Financial Sector Assessment

Principles of Sequencing

Подпись: 12Risks in developing the specific types of markets, the hierarchy of markets, the demands that markets place on risk management and information requirements, and the various considerations discussed in sections 12.1 and 12.2 can be summarized in the form of cer­tain principles and benchmarks on sequencing and coordinating domestic financial sector reforms (see box 12.1) and these principles are further illustrated in figure 12.1. The prin­ciples also apply to capital account liberalization, where the key challenge is to identify precisely how and when foreign capital can enhance market development.

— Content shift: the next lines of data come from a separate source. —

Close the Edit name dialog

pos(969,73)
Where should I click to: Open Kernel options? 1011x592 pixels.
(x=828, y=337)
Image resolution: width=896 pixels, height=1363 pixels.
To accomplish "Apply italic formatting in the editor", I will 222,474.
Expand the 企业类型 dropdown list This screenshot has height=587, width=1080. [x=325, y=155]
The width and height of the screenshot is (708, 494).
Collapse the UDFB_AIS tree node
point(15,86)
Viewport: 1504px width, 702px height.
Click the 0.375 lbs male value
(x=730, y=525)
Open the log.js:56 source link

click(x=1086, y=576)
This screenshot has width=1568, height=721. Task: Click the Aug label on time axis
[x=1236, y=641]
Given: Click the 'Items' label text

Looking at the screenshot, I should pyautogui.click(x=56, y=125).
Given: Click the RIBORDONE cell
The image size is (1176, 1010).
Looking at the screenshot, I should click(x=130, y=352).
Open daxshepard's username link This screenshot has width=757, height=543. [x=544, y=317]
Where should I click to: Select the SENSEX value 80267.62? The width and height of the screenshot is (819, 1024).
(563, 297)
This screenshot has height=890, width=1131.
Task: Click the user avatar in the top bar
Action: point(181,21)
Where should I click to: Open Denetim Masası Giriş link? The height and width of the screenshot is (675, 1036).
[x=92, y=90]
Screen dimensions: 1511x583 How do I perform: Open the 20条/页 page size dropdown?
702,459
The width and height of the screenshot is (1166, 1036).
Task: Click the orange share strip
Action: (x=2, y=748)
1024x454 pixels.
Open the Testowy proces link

Figure 12.1 highlights and illustrates the principles of sequencing and shows that market development measures need to be combined with measures to manage the risks in developing each area of market development, thereby combining development and sta­bility considerations into prioritized action plan. The top row in figure 12.1 lists various themes—in relation to market and product development goals—according to a hierarchy that is based on risk implications and broader policy considerations, such as restoration of stability and confidence in the midst of a shock or strategic focus on strengthening access to target groups. The themes are ordered from left to right at the top in decreasing order of priority, starting with the themes of highest priority requiring implementation in the short term to ensure stability and effective implementation, and moving right toward more medium-term and structural goals. This hierarchical ordering (i. e., setting priorities) is, as already discussed, based on the complexity of risks and broader policy significance of each theme. That is, markets and themes that involve more complex forms of risk and that require a stronger infrastructure may need to be implemented later than markets and themes that involve simpler and more traditional complement of risks.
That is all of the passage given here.